Ancora un evento speciale di Alice nella città con Time is Up con Benjamin Mascolo e Bella Thorne, presto anche sposi nella vita, divi degli adolescenti, in un film italiano, diretto da Elisa Amoruso, prodotto da Marco Belardi, girato in inglese e già grande successo internazionale, tanto che un sequel è praticamente certo. È la storia di due adolescenti americani dalle personalità opposte. Vivien è studiosa e vive in una bella villa nell’agio, pronta a studiare fisica in un’importante università, mentre Roy soffre ancora per la morte della madre, con cui condivideva la sua grande passione, il nuoto. Girarlo durante il lockdown a Roma è stata una grande scommessa…

E sono già al cinema il musicale Deandré e deandré – Storia di un impiegato in cui Fabrizio De André è raccontato questa volta dal figlio Cristiano, erede della sua musica, attraverso la musica di un album uscito nel ’73, ispirato al maggio francese, scritto con Giuseppe Bentivoglio e Nicola Piovani. Mai una musica e i testi di De Andrè così attuali alla luce della storia di questi anni.
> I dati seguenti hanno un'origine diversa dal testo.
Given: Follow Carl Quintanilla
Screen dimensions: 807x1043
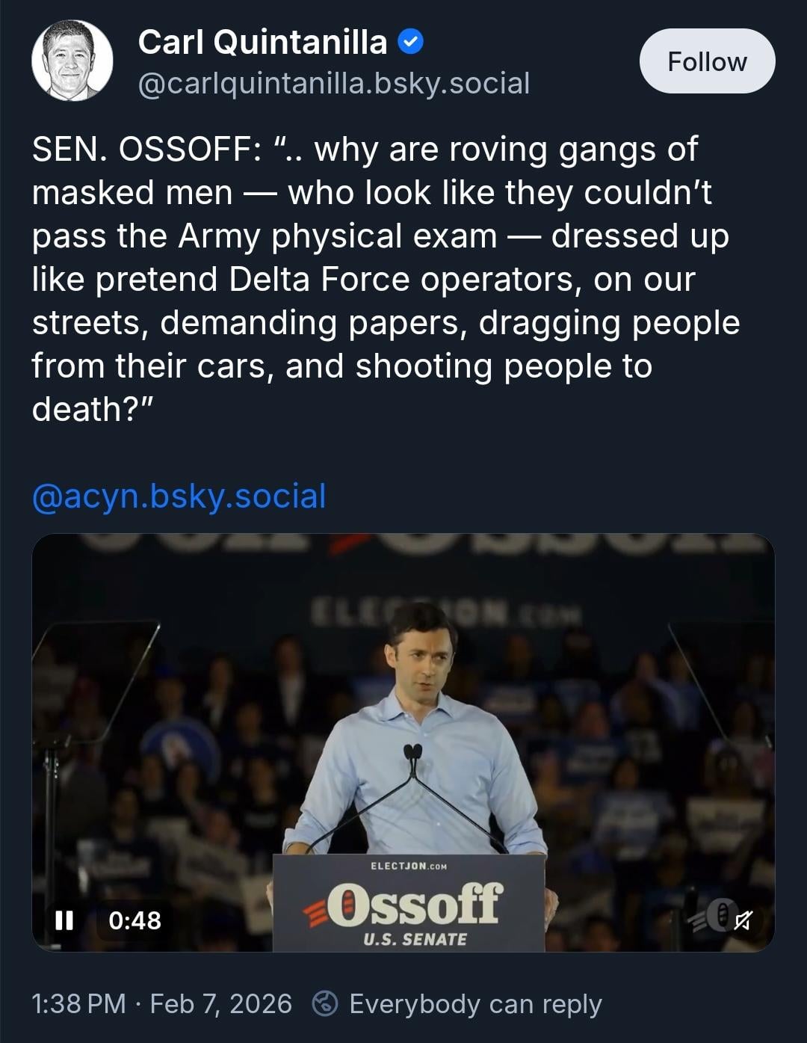Looking at the screenshot, I should pos(707,61).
Tutto comunque è raccontato dal punto di vista del figlio, e con Cristiano anche Dori Ghezzi ci consente di entrare nella casa amatissima della Gallura.
Altri titoli: il dramma Polvere di Antonio Romagnoli, interpretato da Saverio La Ruina e Roberta Mattei (Non essere cattivo), storia di un uomo e una donna che s’incontrano, in un legame sentimentale che si trasformerà in un vero e proprio incubo di violenza psicologica. Nascosta come la polvere sotto i tappeti.
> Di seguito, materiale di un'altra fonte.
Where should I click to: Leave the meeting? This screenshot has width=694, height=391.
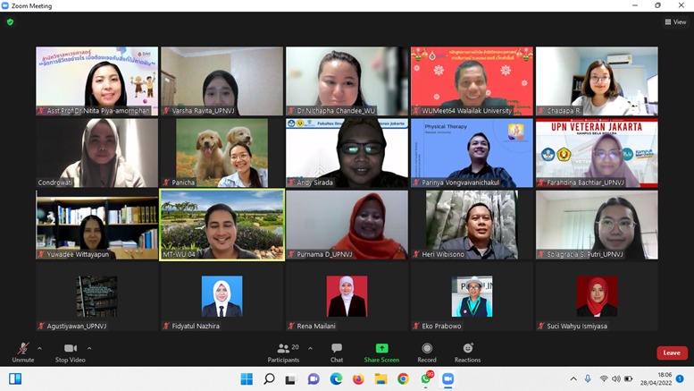(x=672, y=353)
Infine, le storie su cartomanti e artigiani in Divinazioni di Leandro Picarella in un Sud ancora ricco di magia. E Moka, presentato un anno fa alla Festa di Roma, documentario che cerca nel cuore di una fonderia i segreti della trasformazione dei metalli.
Andiamo al cinema, oggi in sicurezza e con il green pass, le sale ci aspettano.